Alors je m’appelle Nasser Zidane, je vais avoir 51 ans au mois de décembre. Je suis originaire de Moselle – précisément d’Uckange – ou la « vallée des anges » (rires). Je suis pacsé et j’ai deux enfants.

Le haut-fourneau U4 devenu le symbole d’Uckange et de la « Fensch Vallée »

– Quelle a été ta formation ?

J’ai d’abord effectué mes études secondaires au Lycée Saint-Exupéry de Fameck en y passant en 1992 un baccalauréat G3 Techniques commerciales devenu après 1994 le bac STT Action et communication commerciale. C’était le fameux « bac poubelle » chanté par Michel Sardou qui avait fait polémique à l’époque, parce que peu valorisé et destiné avant tout à un public en échec scolaire… L’histoire a prouvé le contraire dans mon cas.
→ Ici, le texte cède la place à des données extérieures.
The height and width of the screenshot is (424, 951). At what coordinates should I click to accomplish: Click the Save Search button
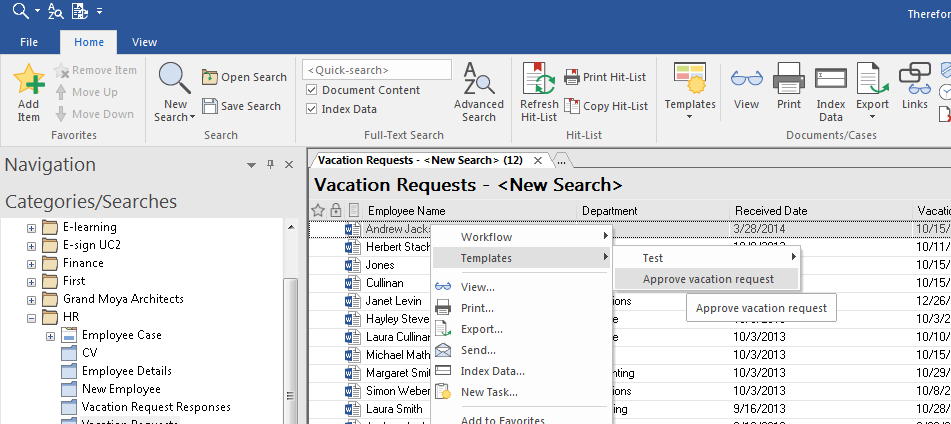(x=243, y=106)
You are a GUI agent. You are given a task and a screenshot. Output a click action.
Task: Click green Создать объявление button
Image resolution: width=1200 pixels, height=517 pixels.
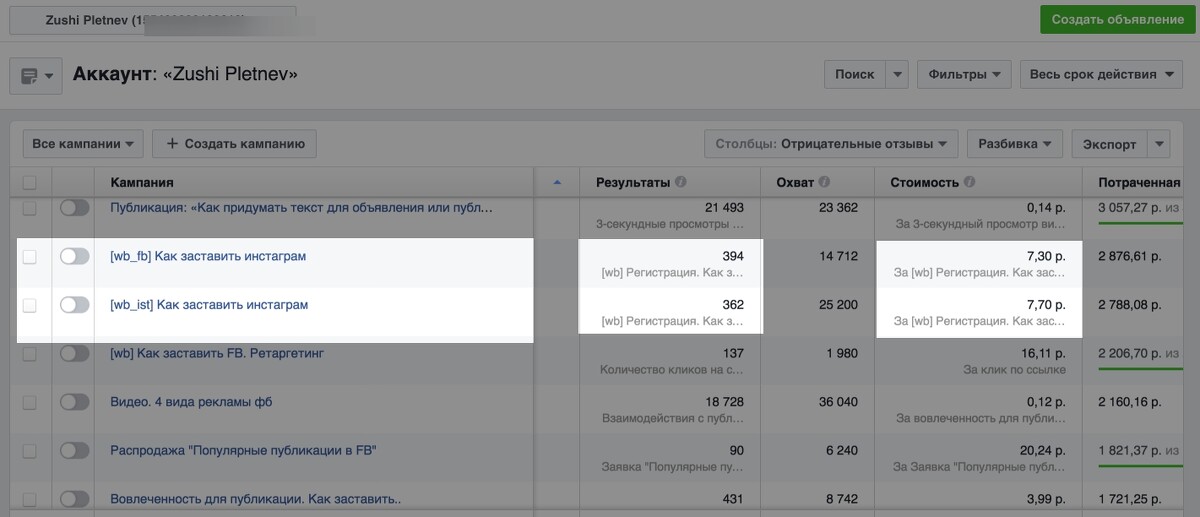[1116, 20]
Ensuite, je suis parti à l’université de Nancy pour y poursuivre des études d’AES (administration économique et sociale) à la faculté de droit et sciences économiques où j’ai obtenu une maîtrise d’AES. Je dois avouer ici avoir exercé à cette époque-là une multitude de petits boulots pour financer mes études (nettoyage industriel, déménageur, aide-électricien, aide-mécanicien, employé en libre-service, pontier à l’usine, veilleur de nuit et même agent de sécurité dans la grande distribution !).

– C’est tout (rires) !?

Non, j’ai fini par devenir maître d’internat…

– Et puis…

Cela a été le point de départ de la suite…
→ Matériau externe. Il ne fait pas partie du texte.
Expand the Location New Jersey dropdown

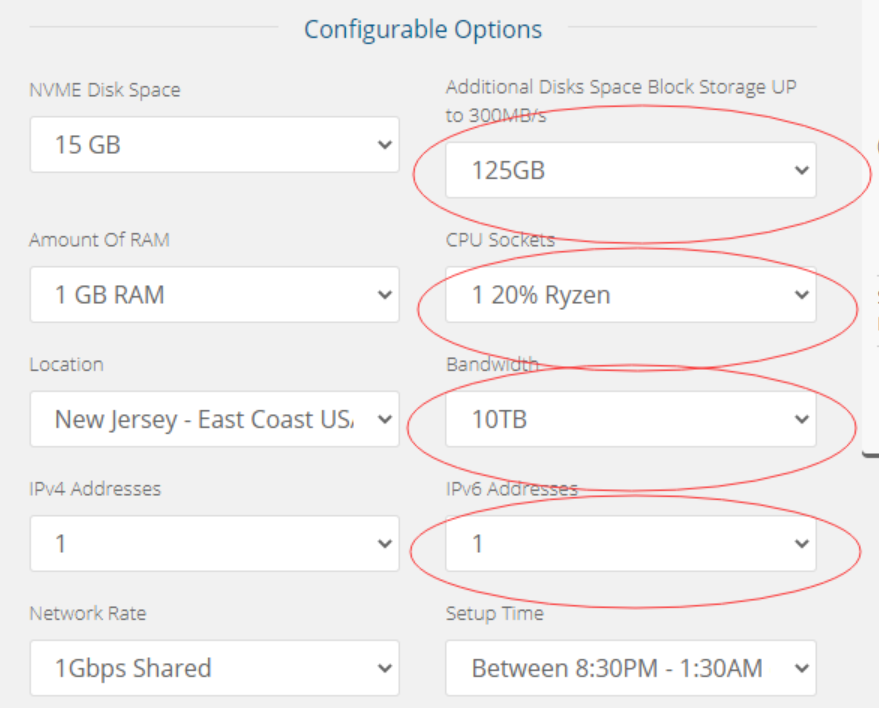[x=213, y=420]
– C’est-à-dire… Explique-nous…

En fait, à cette époque, je me cherchais un peu, du point de vue de mon devenir professionnel.

D’un côté, j’étais en poste dans un internat où il y avait un temps destiné à l’étude, à l’aide aux devoirs et au soutien scolaire des lycéens… J’aimais beaucoup m’investir dans cette activité pour les jeunes.

De l’autre côté – de par la formation universitaire dans laquelle je m’étais engagé – j’étais prédestiné à passer les concours administratifs comme ceux de l’IRA (institut régional d’administration) ou de l’ENA (école nationale de l’administration) mais au final, tout cela ne me plaisait pas franchement. Et comme j’étais « formaté » à préparer des concours, je me suis dit que quitte à passer des concours, autant passer ceux de l’enseignement et de l’Éducation nationale…

– Ce que tu as fini par réaliser…

Je ne pouvais pas passer le concours du CAPET (1) à cause d’une épreuve qui – quoi qu’il arrivât – m’aurait vraiment « mis dans le rouge » à savoir, l’anglais ; une matière où je ne brillais pas vraiment (rires) ! Je me suis donc orienté vers le CAPLP2 (2) Économie-Gestion option Commerce-Vente avec un aspect professionnel plus pratique… Je me disais que cela me permettrait de rallier l’aspect théorique à l’aspect pratique en entreprise. Il s’en est suivi la traditionnelle année d’IUFM (3) en tant que professeur-stagiaire au Lycée Romain Rolland de Creutzwald (Moselle-Est), un établissement détruit en 2018. J’ai ensuite été nommé à Sainte-Menehould au lycée professionnel de l’Argonne où je suis resté deux années pour être affecté ensuite au Lycée Jean-Marc Reiser de Longlaville, dans le nord de l’académie !

– Mais oui, je m’en souviens très bien… Le Lycée Reiser…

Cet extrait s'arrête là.